### 原文:
== == ==
全てを出し切ったベストゲーム。鹿児島実業が9年ぶりの栄冠を掴む
第83回全国高校サッカー選手権大会 決勝 鹿児島実業vs.市立船橋

2005年1月10(祝)14:00キックオフ 国立霞ヶ丘競技場 観衆:46,037人 天候:晴
試合結果/鹿児島実業0−0市立船橋(PK4−2)


取材・文/中倉一志

 激しい戦いだった。力の限りを尽くした戦いだった。勝負を決したのはPK戦。先攻の市立船橋が2本外した後の4本目、鹿児島実業の渡邉辰己(3年)が、ど真ん中に叩き込む。湧き上がる大歓声。そして鹿児島実業の優勝が決まった。「ここにいるメンバーだけじゃなく、応援してくれたメンバーも一生懸命頑張ってくれた。そのメンバーに感謝したい」(岩下・3年)。インタビューに応えるキャプテンの目には涙が光っていた。

「胸を張れ」。泣き崩れる市立船橋イレブンに渡邉広大(3年)は声をかけた。時間の多くを鹿児島実業に押し込まれ、決定的な場面をいくつも作られた。しかし、決して崩れない鉄壁の守備をベースに戦うのが市立船橋のサッカー。スコアは0−0。彼らは自分たちのサッカーを貫き通した。「うちにもチャンスはあった。それを決めていればうちのサッカー。無失点に抑えられたことは満足している」。悔しい敗戦。しかし、力は出し切った。



市立船橋は鈴木が前半唯一のシュートを放つ。
 この日、鹿児島実業は別の顔を見せた。立ち上がりこそ2タッチでロングボールを蹴り込むスタイルで臨んだが、主導権を握るとみるや細かくパスを繋ぎ始めた。パス&ゴーと、後方からの押し上げ。しっかりとボールを繋いで両サイドから市立船橋の守備陣を崩しにかかる。リスクを恐れずに積極果敢に前に出る鹿児島実業。唯一の目標である「優勝」の二文字に向かって一直線に走りきろうとする姿勢は、市立船橋を早くも自陣に押し込めた。

「鹿児島実業は攻撃にいいプレーヤーが揃っている。押し込まれることは予想していたが、最後まで絶対にゴールは割らせないと言っていた」(渡邉広大)。苦しい立ち上がりになったが、市立船橋にとっては予想の範囲内。イレブンは慌てずに鹿児島実業のチャンスの芽を摘み取っていく。危ないところには必ず姿を現す中村(3年)。最後の砦として存在感を示す渡邉広大。そして誰もが惜しまずに動き回り、最後の場面では身体を張った。
== == ==
### データセットの行:
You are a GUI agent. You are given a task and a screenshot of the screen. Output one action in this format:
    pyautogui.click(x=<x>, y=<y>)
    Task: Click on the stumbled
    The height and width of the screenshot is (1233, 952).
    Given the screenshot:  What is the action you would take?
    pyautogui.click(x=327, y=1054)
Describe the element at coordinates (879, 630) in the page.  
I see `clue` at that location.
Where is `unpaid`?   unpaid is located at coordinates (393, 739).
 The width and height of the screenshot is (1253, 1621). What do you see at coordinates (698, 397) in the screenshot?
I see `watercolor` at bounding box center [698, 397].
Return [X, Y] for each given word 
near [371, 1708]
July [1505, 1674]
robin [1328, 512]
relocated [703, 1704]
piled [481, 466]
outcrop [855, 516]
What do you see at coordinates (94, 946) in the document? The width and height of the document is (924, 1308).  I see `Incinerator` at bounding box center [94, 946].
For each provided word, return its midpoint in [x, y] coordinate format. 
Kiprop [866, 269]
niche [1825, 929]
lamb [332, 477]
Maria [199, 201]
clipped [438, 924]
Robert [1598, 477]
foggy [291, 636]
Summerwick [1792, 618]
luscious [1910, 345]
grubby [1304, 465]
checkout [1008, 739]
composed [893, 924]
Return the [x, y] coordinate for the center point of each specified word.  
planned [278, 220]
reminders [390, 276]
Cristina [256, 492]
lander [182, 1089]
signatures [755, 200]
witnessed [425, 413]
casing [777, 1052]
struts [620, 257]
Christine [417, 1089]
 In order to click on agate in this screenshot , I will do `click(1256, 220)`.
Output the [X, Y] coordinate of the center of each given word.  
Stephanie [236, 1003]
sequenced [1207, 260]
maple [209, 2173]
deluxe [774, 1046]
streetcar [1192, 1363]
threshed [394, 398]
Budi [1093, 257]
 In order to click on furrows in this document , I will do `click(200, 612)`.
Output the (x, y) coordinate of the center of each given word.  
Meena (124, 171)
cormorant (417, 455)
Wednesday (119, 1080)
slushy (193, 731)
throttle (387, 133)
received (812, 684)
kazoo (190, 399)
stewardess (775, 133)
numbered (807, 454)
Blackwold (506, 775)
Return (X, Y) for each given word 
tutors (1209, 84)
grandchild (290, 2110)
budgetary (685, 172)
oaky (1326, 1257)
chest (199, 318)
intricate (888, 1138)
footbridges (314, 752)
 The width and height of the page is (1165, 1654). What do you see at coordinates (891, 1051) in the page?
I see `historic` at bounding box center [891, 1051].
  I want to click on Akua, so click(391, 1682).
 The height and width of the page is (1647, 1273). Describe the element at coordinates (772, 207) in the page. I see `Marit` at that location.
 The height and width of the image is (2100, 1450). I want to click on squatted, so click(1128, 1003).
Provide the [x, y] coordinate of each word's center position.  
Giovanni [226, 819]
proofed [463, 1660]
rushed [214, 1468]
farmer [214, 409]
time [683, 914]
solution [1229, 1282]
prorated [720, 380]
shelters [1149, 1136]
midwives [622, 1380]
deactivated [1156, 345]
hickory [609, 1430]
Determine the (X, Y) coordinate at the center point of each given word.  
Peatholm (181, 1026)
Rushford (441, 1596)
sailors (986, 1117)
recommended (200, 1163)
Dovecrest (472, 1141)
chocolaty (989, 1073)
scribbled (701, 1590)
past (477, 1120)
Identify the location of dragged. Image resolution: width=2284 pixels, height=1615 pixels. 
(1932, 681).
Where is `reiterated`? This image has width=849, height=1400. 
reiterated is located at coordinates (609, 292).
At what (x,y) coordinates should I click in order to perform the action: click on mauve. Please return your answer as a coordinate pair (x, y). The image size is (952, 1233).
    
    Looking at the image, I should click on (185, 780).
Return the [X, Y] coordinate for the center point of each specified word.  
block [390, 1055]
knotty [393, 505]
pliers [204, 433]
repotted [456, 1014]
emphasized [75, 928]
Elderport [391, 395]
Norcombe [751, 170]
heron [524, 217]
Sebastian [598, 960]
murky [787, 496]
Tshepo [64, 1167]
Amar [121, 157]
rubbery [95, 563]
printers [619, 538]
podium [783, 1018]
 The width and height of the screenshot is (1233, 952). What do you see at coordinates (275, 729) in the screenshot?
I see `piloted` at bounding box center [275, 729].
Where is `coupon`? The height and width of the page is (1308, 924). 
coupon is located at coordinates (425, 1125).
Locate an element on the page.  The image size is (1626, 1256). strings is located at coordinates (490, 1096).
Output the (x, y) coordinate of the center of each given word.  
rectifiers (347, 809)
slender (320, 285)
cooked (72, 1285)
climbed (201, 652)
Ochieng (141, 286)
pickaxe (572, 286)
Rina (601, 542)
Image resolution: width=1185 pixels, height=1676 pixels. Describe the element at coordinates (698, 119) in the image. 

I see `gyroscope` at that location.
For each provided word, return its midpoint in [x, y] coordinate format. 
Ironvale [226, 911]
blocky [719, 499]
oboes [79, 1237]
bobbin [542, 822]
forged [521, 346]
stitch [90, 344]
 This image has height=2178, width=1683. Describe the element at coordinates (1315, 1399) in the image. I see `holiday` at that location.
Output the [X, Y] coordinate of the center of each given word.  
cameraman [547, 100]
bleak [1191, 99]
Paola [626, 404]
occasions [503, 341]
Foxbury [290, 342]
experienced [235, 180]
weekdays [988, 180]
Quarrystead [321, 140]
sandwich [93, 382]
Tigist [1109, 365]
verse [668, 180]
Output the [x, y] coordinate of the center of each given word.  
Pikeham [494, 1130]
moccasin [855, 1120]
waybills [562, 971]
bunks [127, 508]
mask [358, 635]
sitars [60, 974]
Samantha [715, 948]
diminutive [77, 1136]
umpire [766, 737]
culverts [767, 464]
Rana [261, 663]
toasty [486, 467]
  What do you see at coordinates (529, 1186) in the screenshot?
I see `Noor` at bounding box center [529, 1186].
== == ==
### 課題一覧:
1 – 原文によると、この決勝戦の観衆は何人でしたか。
2 – 原文の「この日、鹿児島実業は別の顔を見せた。」という文を英語に訳してください。
これらの行は原文とは別の出典から採られたものです。

### 解答:
1 – 46,037人です。

2 – On this day, Kagoshima Jitsugyo showed a different side of itself.